Start of Available data

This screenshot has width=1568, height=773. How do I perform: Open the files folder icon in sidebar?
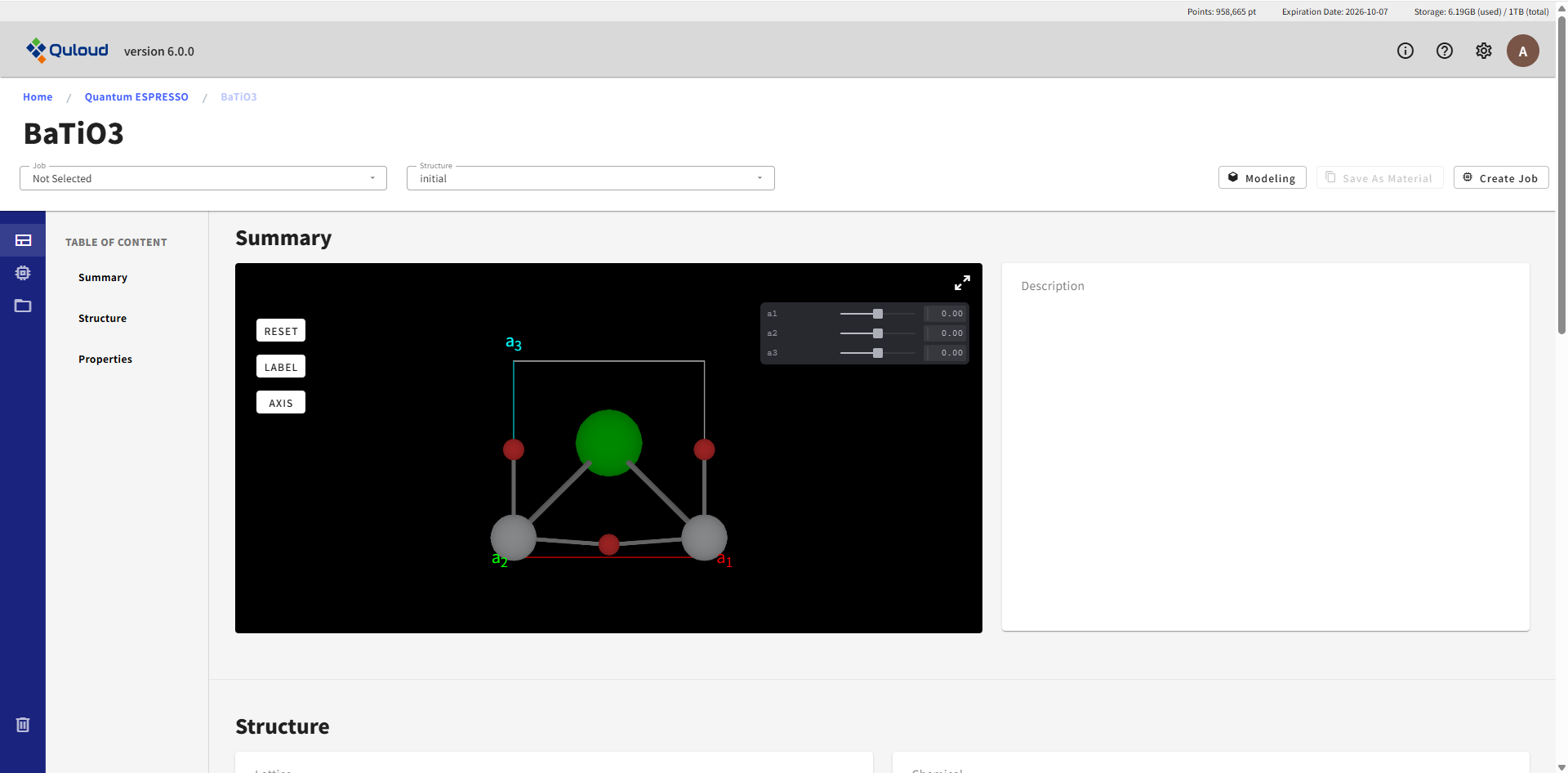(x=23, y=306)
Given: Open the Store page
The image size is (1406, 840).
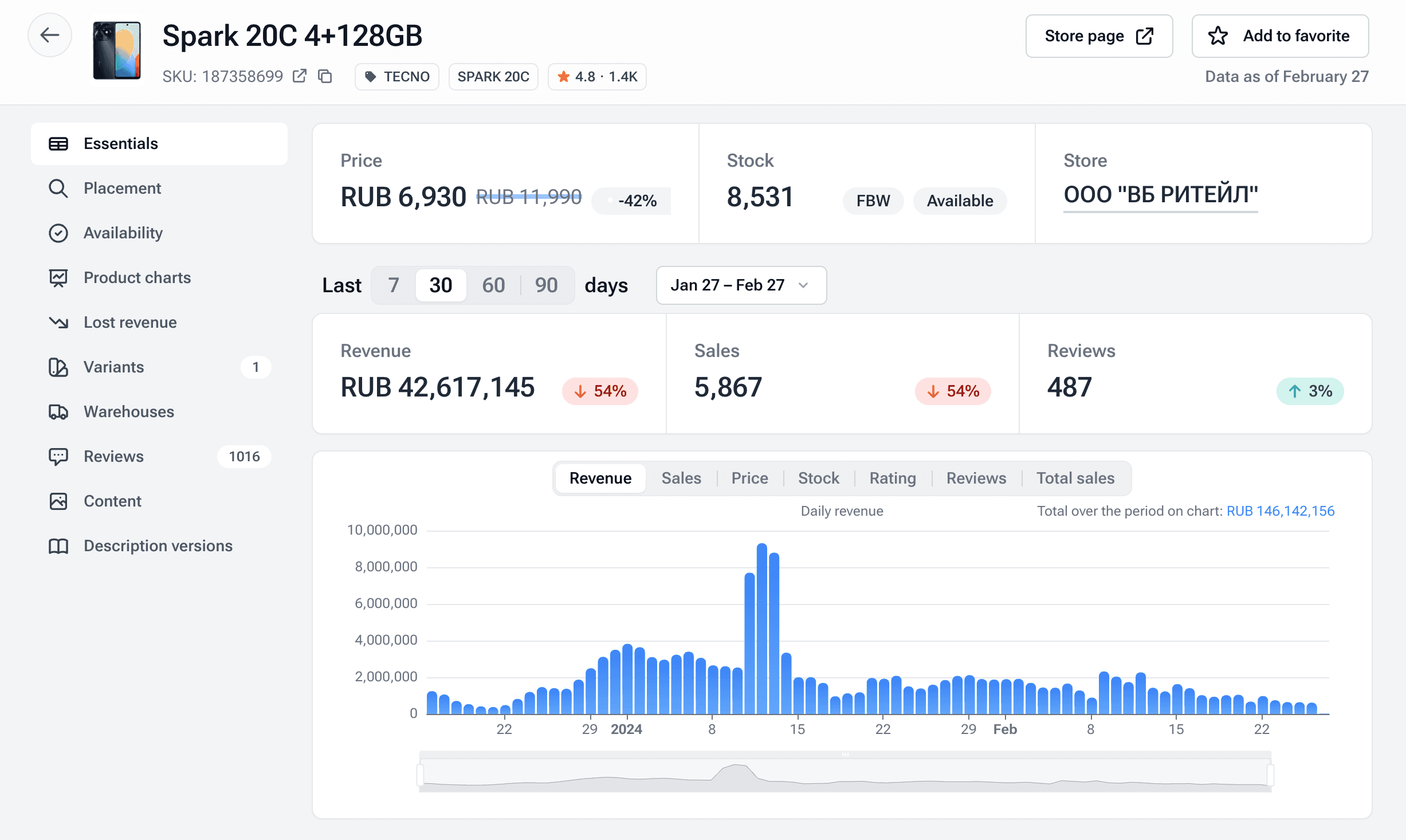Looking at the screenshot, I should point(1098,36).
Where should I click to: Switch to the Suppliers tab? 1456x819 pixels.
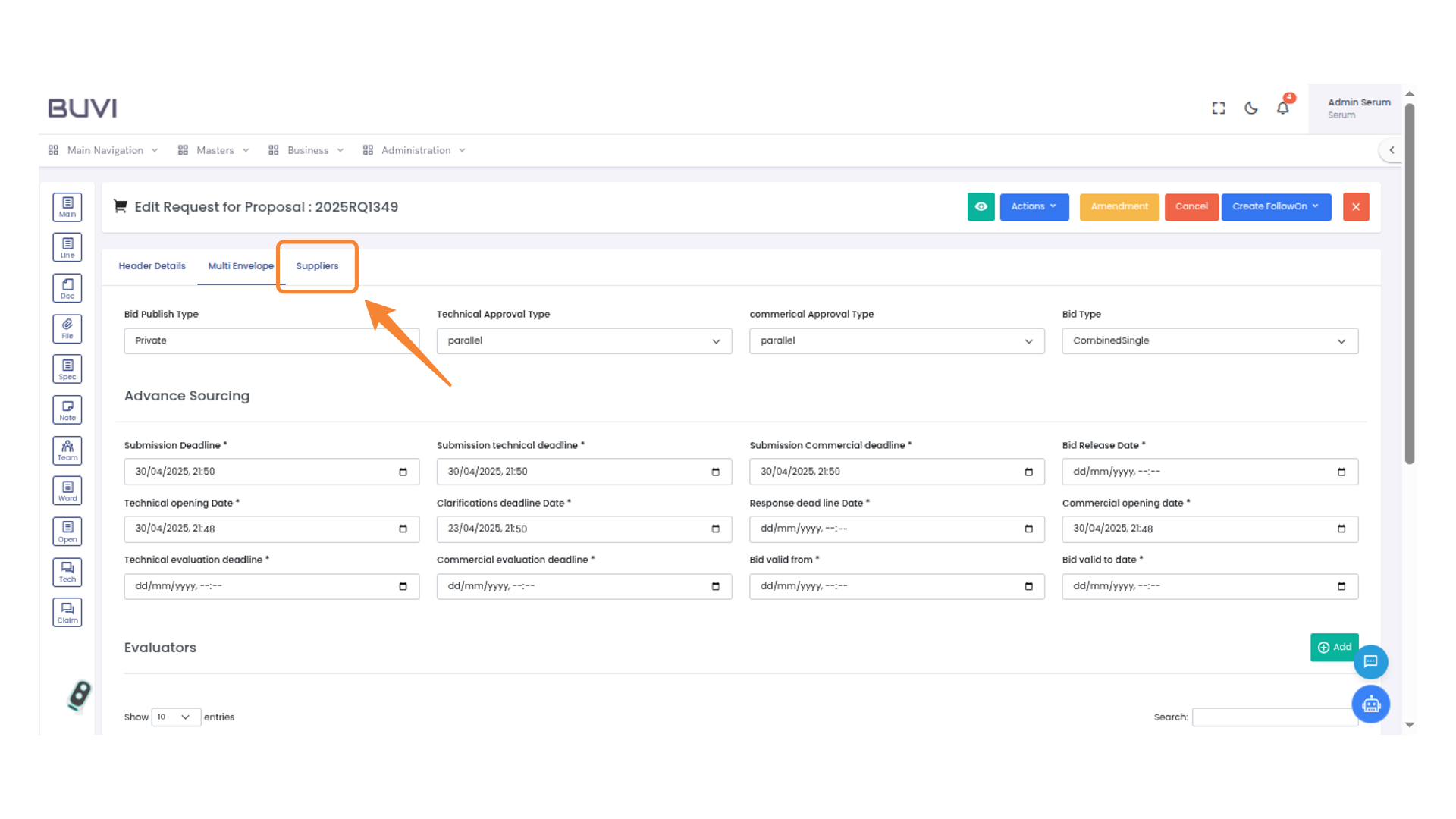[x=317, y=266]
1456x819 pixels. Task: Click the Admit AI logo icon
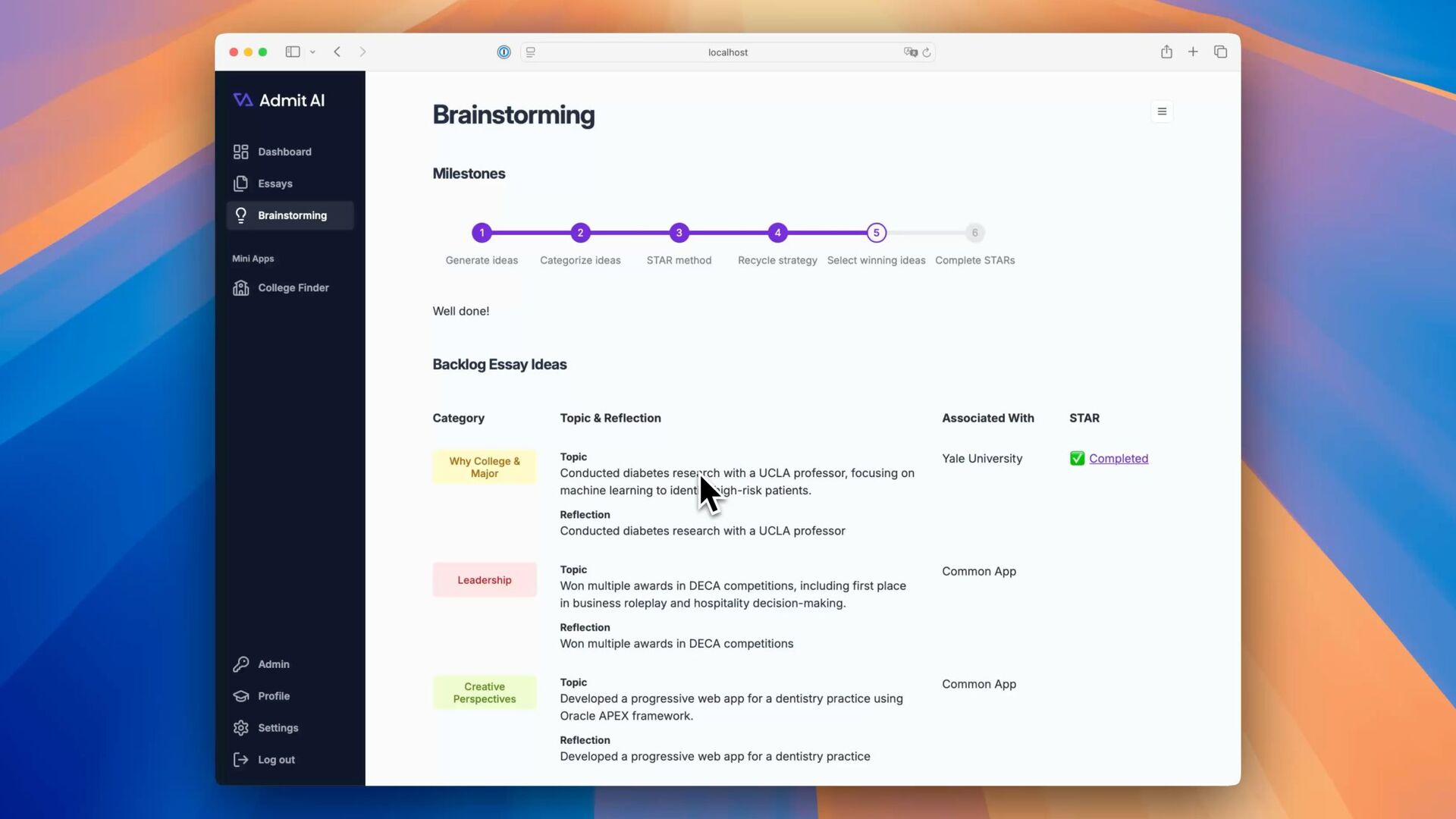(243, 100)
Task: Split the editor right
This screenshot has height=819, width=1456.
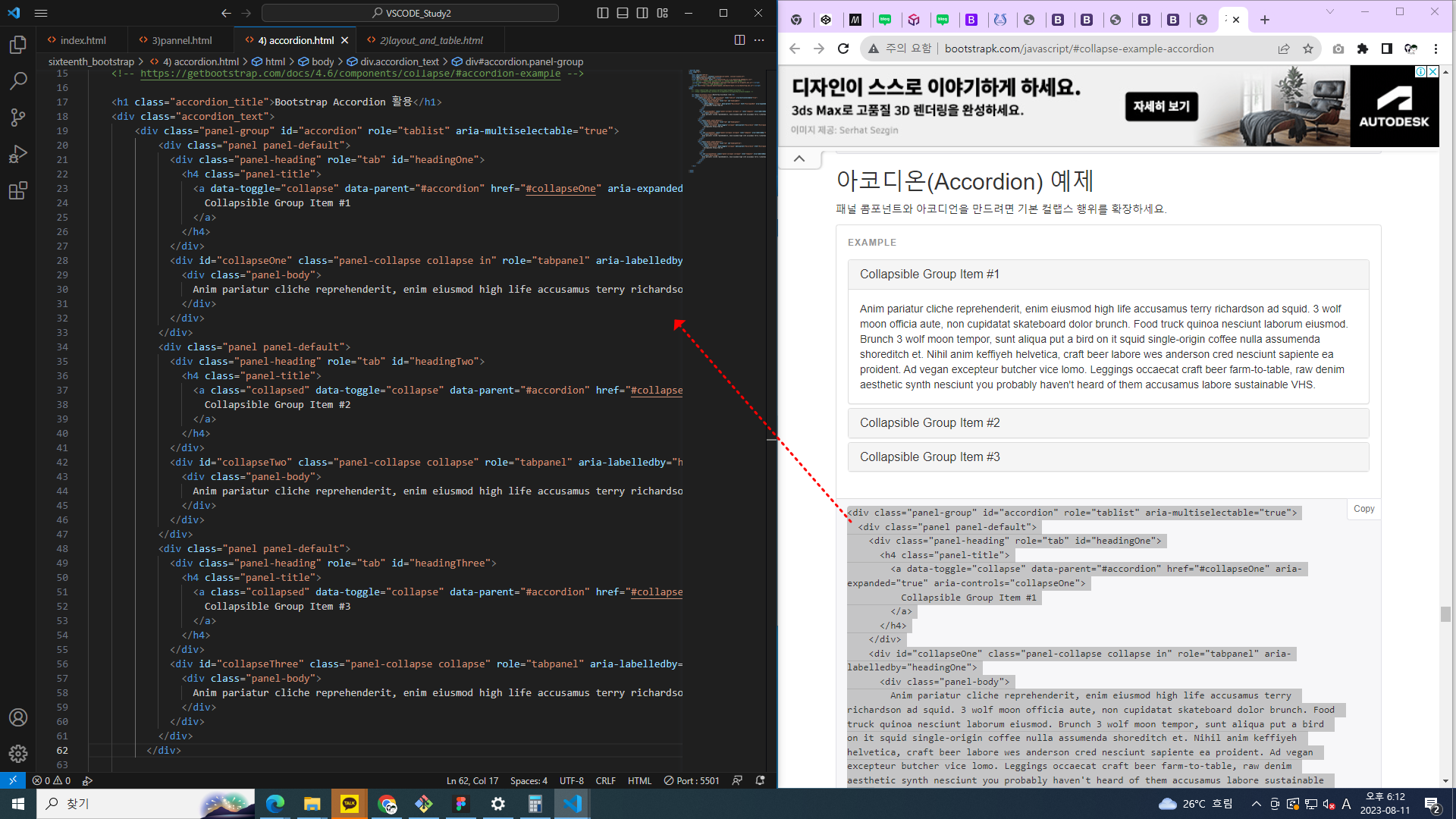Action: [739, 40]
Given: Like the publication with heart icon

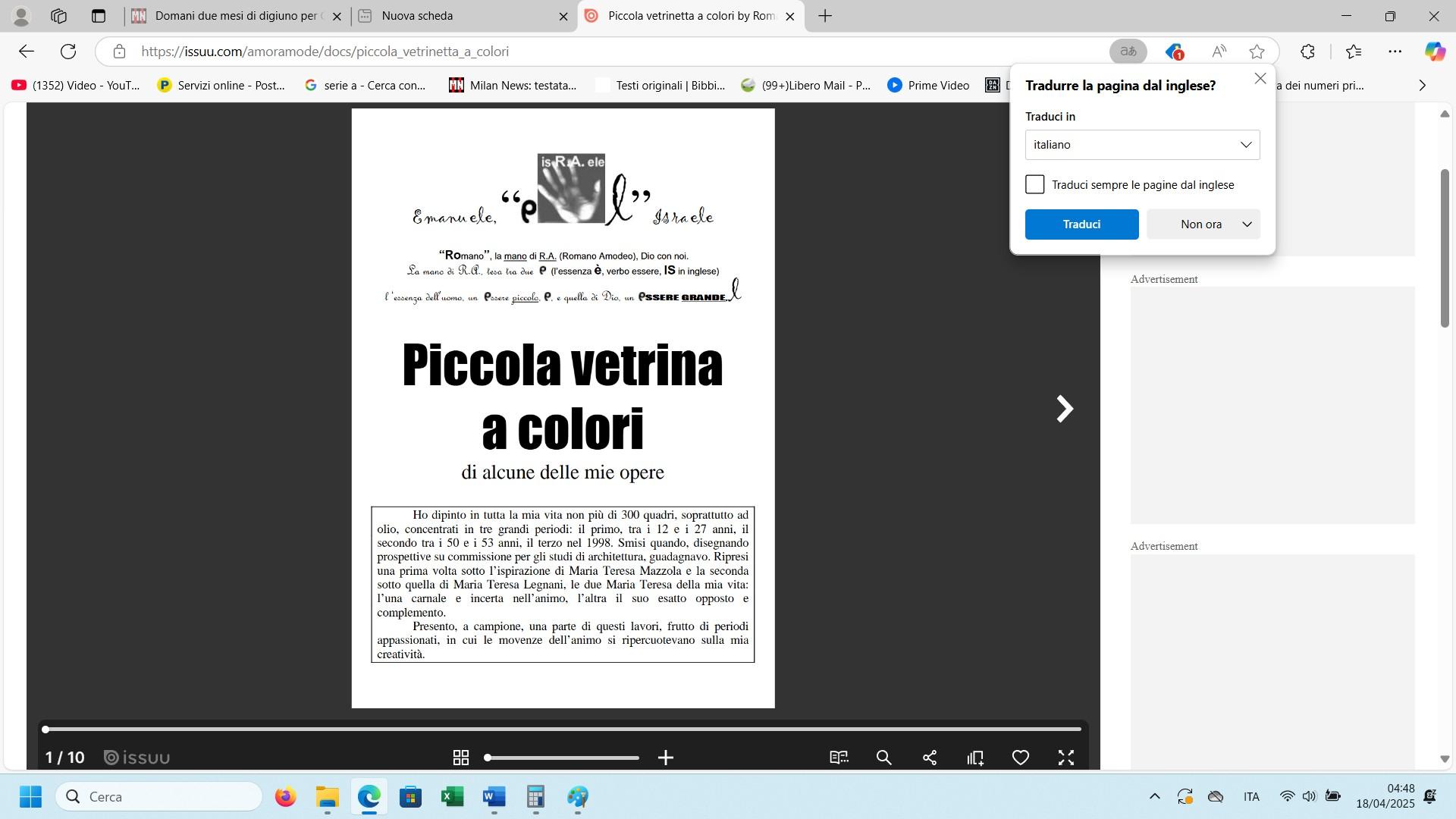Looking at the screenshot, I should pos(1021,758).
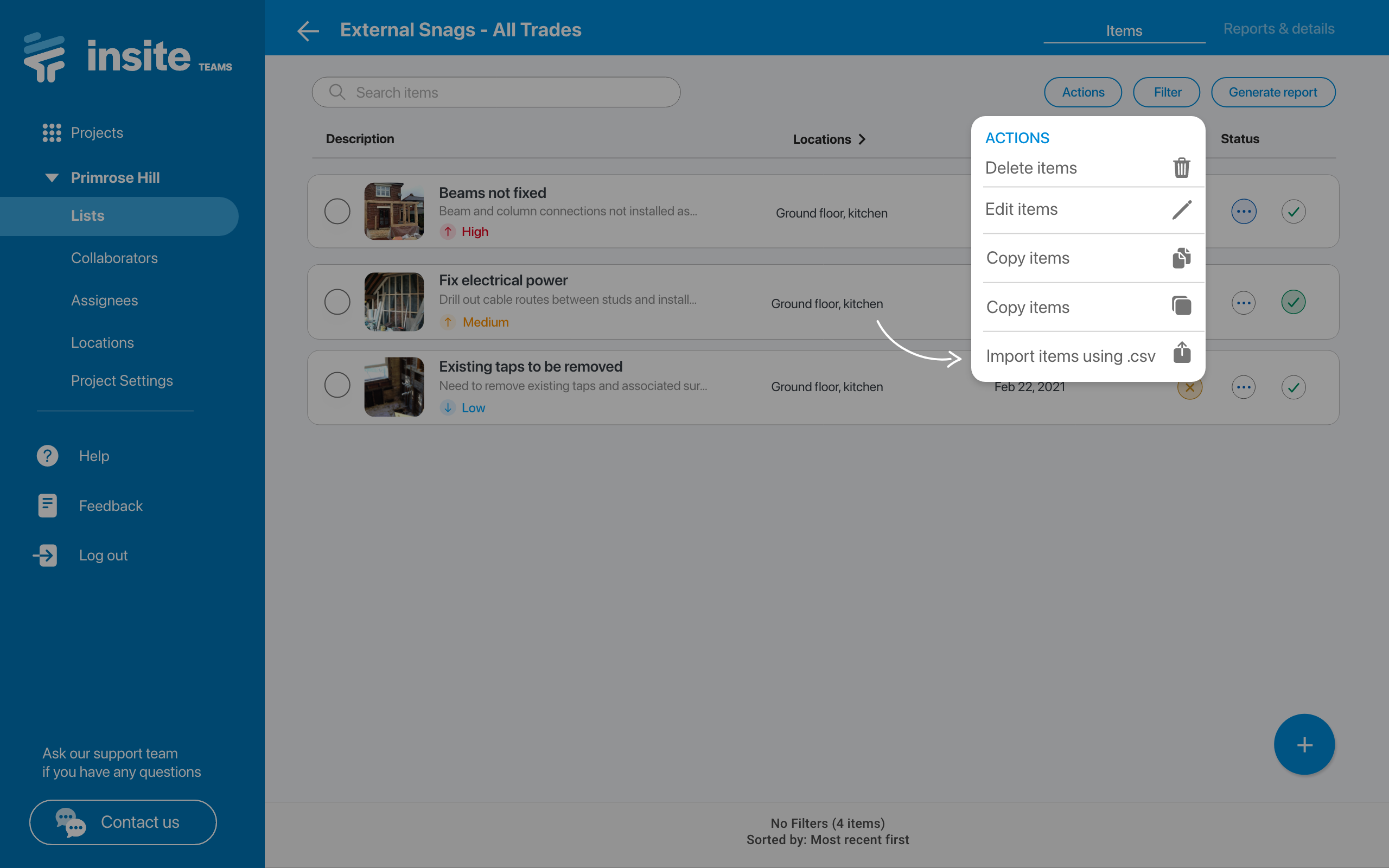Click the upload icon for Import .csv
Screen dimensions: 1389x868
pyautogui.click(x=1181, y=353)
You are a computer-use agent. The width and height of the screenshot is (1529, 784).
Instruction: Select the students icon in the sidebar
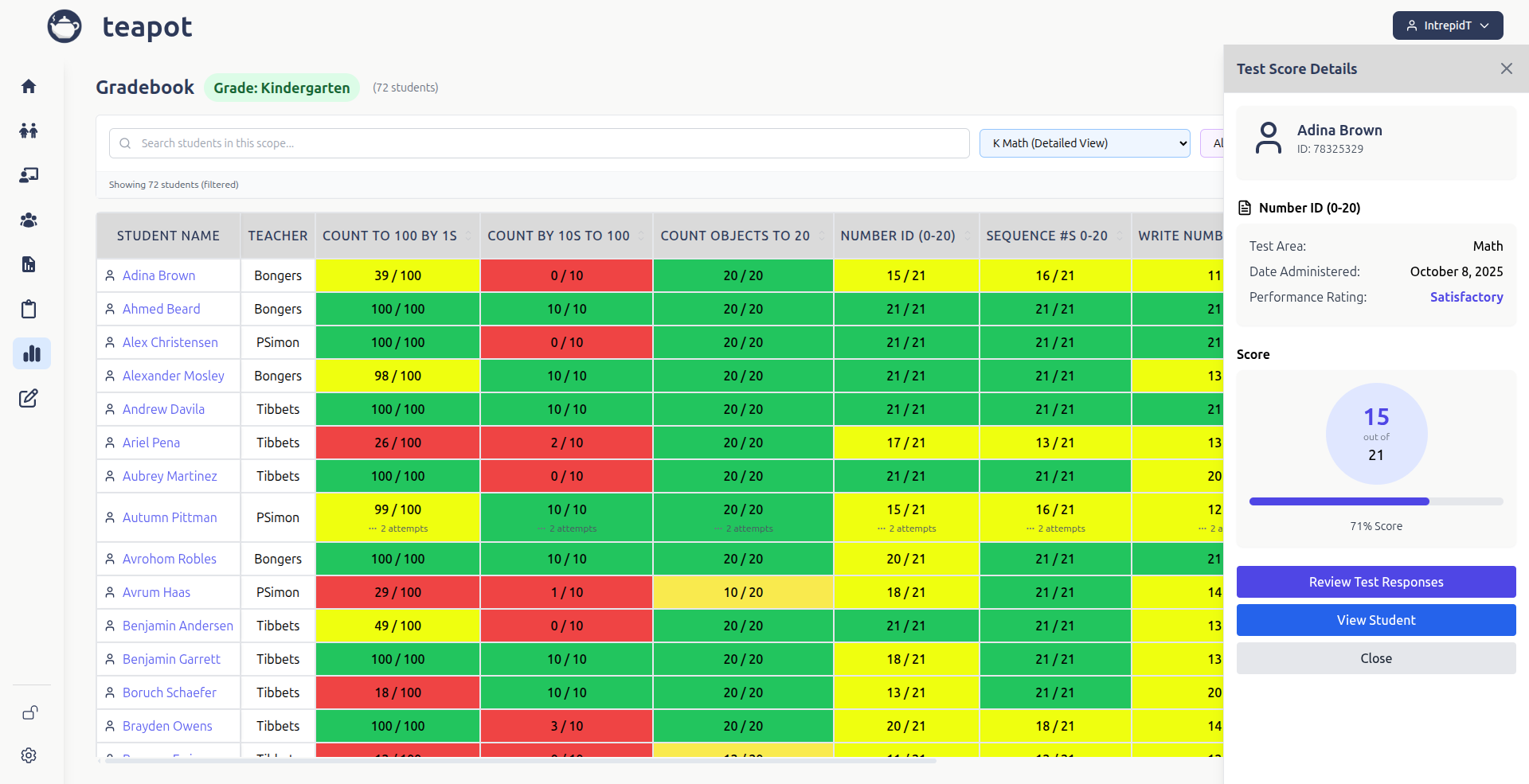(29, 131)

End of Available data

Aim of the exercise: Nothing should be printed except the lines from the one with "This screenshot has height=819, width=1456." through the last line of the listing above, both ends included; please drop the pictures.

Response area:
This screenshot has height=819, width=1456.
Action: [739, 40]
Given: Like the publication with heart icon

Looking at the screenshot, I should pos(1021,758).
Click the upload icon for Import .csv
Screen dimensions: 1389x868
pyautogui.click(x=1181, y=353)
You are a computer-use agent. The width and height of the screenshot is (1529, 784).
Instruction: Select the students icon in the sidebar
(29, 131)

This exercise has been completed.